Let $\chi$ denotes (complex) irreducible character of a finite group $G$. Define $\chi^{(n)}$ to be the function from $G$ to $\mathbb{C}$ by $\chi^{(n)}(g)=\chi(g^n)$.
Problem: For fixed $n>0$, if $\chi^{(n)}$ is irreducible whenever $\chi$ is irreducible, then $G=H\times A$ with $A$ abelian and $(|H|,n)=1$.
This question has one hint the following:
(Hint:) Let $d=\gcd\left(\left|G\right|,n\right)$. Show that it is no loss to assume that $gcd(|G|/d,n)=1$.
I couldn't get any direction to prove the hint. Can one elaborate the hint a little?
Note. (This is not the duplicate of this question.)
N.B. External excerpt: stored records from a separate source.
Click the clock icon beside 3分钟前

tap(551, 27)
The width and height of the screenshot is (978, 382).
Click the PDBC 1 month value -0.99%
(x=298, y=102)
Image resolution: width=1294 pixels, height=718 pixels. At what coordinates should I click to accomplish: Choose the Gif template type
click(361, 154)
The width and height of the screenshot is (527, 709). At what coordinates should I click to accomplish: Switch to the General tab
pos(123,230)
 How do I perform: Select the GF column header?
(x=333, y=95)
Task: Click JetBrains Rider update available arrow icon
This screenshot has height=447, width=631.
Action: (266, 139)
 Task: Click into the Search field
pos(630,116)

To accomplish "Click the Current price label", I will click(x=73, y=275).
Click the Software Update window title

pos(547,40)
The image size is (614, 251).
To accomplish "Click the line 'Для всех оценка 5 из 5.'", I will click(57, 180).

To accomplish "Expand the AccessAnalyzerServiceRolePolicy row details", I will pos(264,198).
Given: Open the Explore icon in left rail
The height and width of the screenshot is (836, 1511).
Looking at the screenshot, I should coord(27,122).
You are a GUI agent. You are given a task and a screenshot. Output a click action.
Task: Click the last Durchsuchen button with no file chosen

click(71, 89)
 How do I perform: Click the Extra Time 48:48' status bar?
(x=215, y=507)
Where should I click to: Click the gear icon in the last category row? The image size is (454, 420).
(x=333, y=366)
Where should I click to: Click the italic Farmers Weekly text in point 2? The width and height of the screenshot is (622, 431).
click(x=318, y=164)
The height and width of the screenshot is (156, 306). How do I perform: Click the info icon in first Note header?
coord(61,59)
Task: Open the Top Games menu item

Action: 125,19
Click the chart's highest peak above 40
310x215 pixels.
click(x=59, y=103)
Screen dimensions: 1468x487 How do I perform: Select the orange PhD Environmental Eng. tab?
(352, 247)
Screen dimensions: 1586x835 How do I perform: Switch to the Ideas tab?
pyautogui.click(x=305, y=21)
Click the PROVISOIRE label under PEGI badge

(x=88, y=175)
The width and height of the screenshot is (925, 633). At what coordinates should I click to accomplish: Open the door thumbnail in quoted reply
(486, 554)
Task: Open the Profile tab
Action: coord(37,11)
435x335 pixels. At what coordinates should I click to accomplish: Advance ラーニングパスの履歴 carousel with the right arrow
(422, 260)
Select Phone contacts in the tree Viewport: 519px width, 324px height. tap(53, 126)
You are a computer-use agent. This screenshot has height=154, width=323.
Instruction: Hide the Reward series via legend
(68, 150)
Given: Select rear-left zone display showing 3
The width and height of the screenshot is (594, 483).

Notice that if we take a sufficiently large $k \in \mathbb{Z}$ and set $d' = \gcd(|G|,n^k)$, we have that $\gcd(|G|/d',n^k) = 1$. We may replace $n$ with $n^k$ since if $\chi^{(n)} \in \mbox{Irr}(G)$ for each $\chi \in \mbox{Irr}(G)$, then by induction, $\chi^{(n^k)} \in \mbox{Irr}(G)$ for each $\chi \in \mbox{Irr}(G)$.